Blizzard on its Way to East Coast

It happens all the time.  And I’ve written about it again and again, but , to be consistent,  lets start 2014 out with the golden rule.

Financial reporters only like markets that rally,  Give em a 1 pt rally or a 1000 pt rally and they are happy.  Any down day, and they are giving the proverbial duck face and seem to take on the “1000 mile stare” attributed to shell shocked WWI and WWII vets.  Honestly.

Today’s a case in point.

Between 12/16 and 12/31;;; the Dow rallied almost 1000 pts!!! Good God!.

Today we were down  105, and the headlines were “Buy the Dip?   and OMG worst start ever for markets since 2008.  And we all remember 2008.

Today the S&P was down 15 handles.  Between 12/16 and 12/31,  SPH rallied  from 1754.40 up to 1846.20—- 92 handles!!  We drop 15 handles in one day and suddenly every one is racing to call the top !

In my opinion, after watching markets for the past 30 years.  This is the usual clap-trap we get when 90 percent of the real players are still on vacation.  Talk to me on the 6th and the 15th of the Month. By then the real institutional players will be back.  I have a feeling a lot of them were still on vacation.

Back to “corrections’ vs. noise.

With the Dow at 16,500,  a 10% correction takes us down to 15,000.  That’ right down to the October lows.  Remember October?  The month of the infamous 1929 crash.  So much for people who tried to sell  based on historical event.  they got whacked for 1500 points of reality.

A 20% correction would be a gift to the real bulls. That gets us 3300 pts from here,  or down to 13,200.  That wipes out 2013 completely, returning us to November 2012 prices!

Until we get a significant move such as a 10% or 20% crack,  I’d turn the volume down on the TV set.
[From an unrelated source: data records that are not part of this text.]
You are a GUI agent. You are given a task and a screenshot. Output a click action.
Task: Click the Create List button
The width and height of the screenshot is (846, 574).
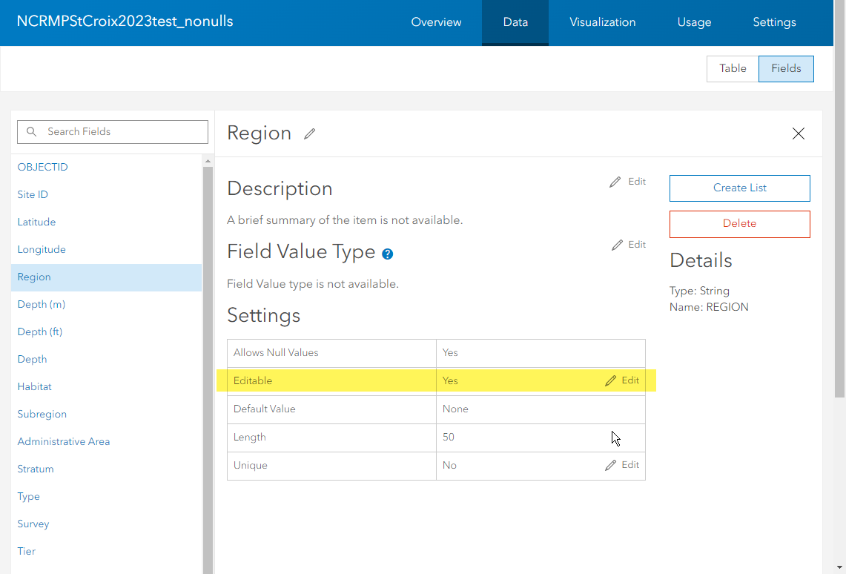pos(739,188)
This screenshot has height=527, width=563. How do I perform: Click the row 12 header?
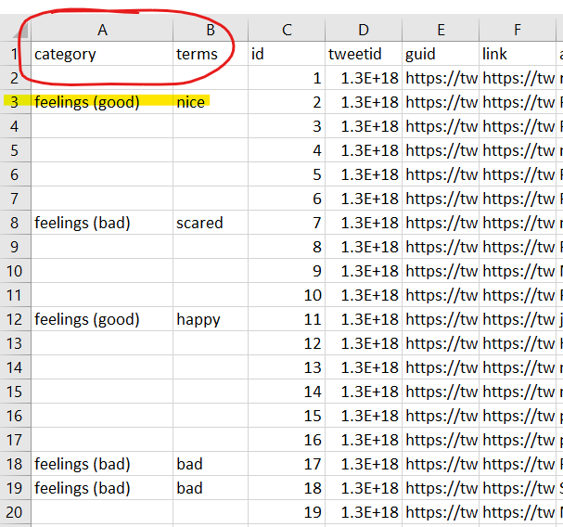(x=15, y=319)
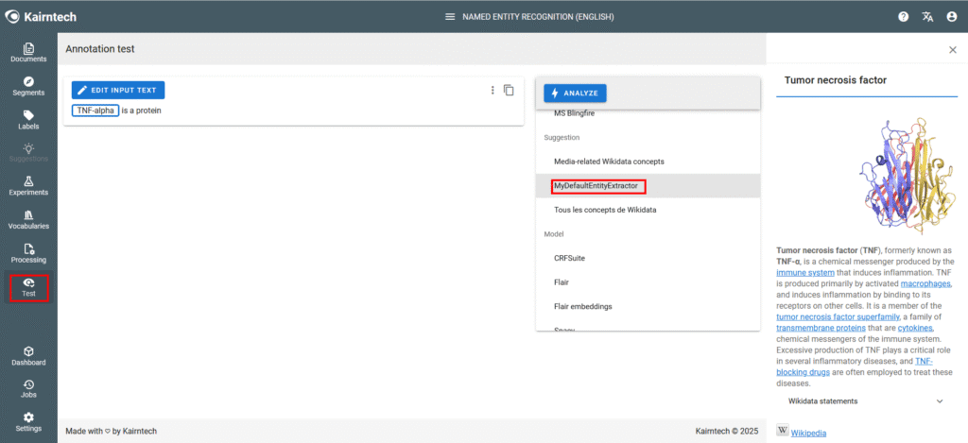Viewport: 968px width, 443px height.
Task: Open the Jobs page in sidebar
Action: (x=28, y=388)
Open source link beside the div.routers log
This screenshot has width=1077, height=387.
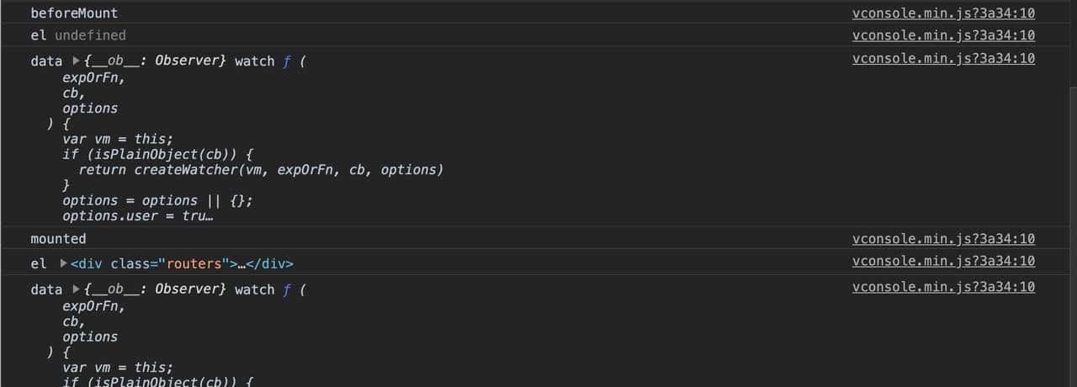click(943, 262)
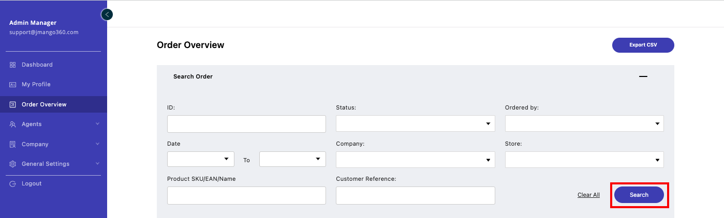Collapse the Search Order panel
Viewport: 724px width, 218px height.
coord(643,76)
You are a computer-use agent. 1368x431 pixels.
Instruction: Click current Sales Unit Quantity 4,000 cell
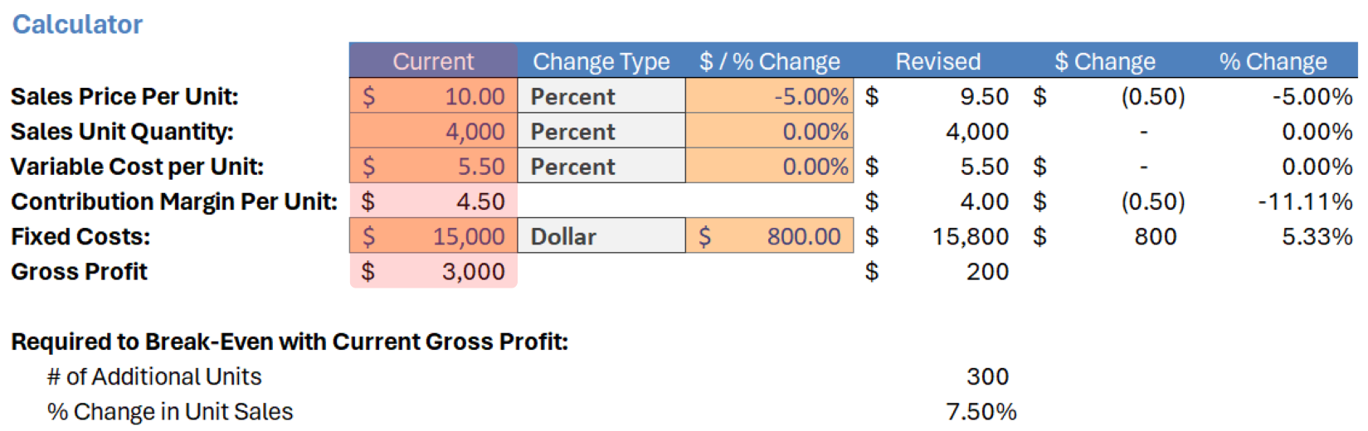pyautogui.click(x=433, y=131)
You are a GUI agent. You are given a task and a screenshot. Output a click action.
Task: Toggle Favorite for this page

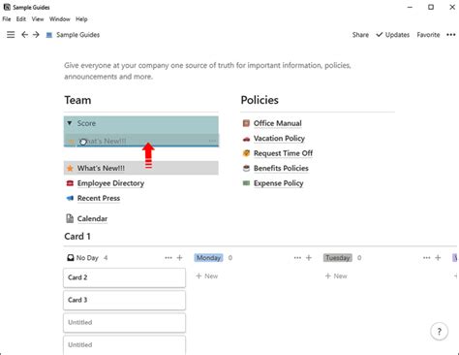[x=428, y=35]

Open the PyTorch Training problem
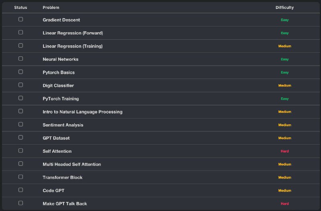(61, 98)
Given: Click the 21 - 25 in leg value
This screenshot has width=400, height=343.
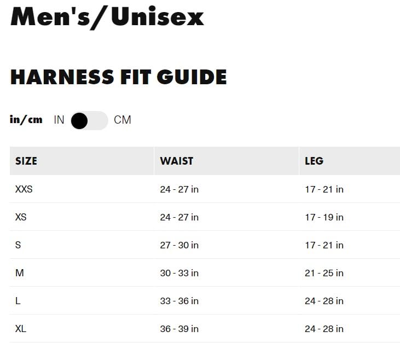Looking at the screenshot, I should pos(324,273).
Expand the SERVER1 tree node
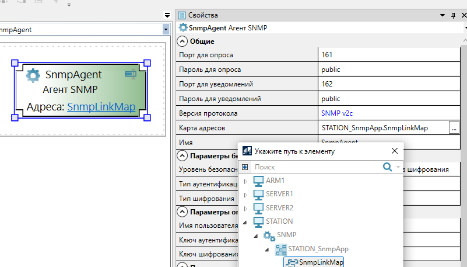Image resolution: width=467 pixels, height=267 pixels. click(245, 195)
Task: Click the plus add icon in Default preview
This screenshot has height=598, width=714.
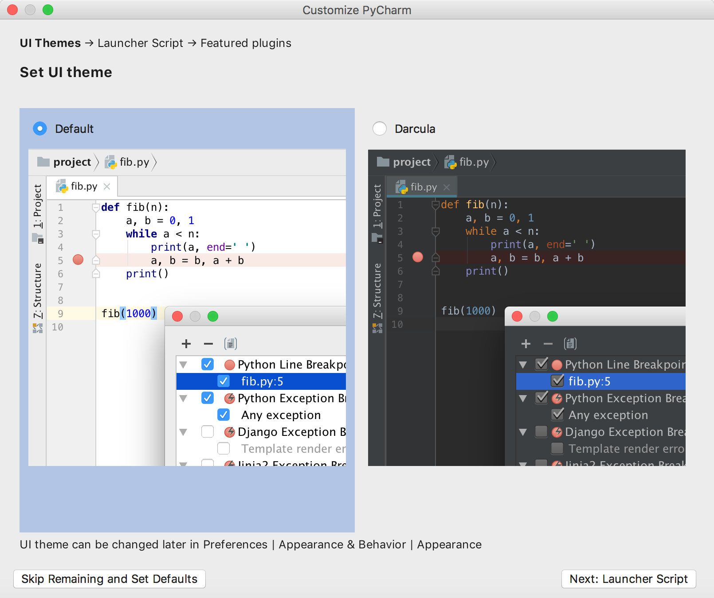Action: 186,344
Stay long your stocks; but use put protection to cover the inevitable crack lower.

What is interesting to me is the amount of bearishness that’s still out there concerning stocks.  That suggests we have higher to go.   If I knew the future,  this would be the last day I wrote an article for this blog.
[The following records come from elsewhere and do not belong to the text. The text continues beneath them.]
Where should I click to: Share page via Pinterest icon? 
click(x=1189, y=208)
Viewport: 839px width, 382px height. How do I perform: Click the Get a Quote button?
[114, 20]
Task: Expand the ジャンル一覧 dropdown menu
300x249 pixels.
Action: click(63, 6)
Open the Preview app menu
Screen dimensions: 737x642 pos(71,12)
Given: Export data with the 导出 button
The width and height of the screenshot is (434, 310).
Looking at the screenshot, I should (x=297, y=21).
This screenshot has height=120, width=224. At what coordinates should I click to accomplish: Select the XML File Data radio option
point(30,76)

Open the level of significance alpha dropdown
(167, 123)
I am going back to 2013 and looking for anyone who predicted a 30% gain in stocks; a 30% drop in gold; and a 40 % drop in Corn; When I find him I am going to try to write him a check and let him trade for me.   I am pretty sure of 2 things however.  If anyone had told me that in Jan 2013, I would have laughed at him and 2) if such a person existed; they should have collected about 1BB the easy way, and therefore doesn’t even look at the markets in the same way anymore.

To sum up;  In the next few weeks,  you’re going to see some volatility; Remember however;  150 pt move is 1%.  The percentage move is important;  fact that its triple digits.  Remember,  the TV anchor gets paid to be 1) informative and 2) entertaining.  That combination keeps eyes on the screen at the commercial break.  The main object of cable new show is to sell ad revenue.   Excitement keeps the eyes glued.  Don’t miss the forest for the trees.

When the correction comes;  no one will get an e-mail or a text message the day before telling you to get flat; much less get flat and then get short!

Look at this chart of the Dow Index and the S&P.   You can see how even a 10 or 20% correction still keeps us in a longer term bull trend.
There is a weekly Trend-line for the Dow futures:  It comes in down at 14,800?  yikes  That’s 1750 pts.    Also:  If you look at the Fall rally which started in the first week of October 2013— That low was 14,681.  The high on 12/31???  16,540  Not quite exactly 2000 pts;  But pretty damn close!!

A 38% retracement brings us to 15,800.    1/2 way back gets us to 15,573.   62% gets us to 15,340.

Remember those support levels.

CER

In the S&PH—  There is a nice long term -bull trend line going back to November 2012.
That hits currently around 1735. We are currently at 1826.  On Dec 16th, we were at 1754.  So Such a correction wouldn’t be beyond the imagination.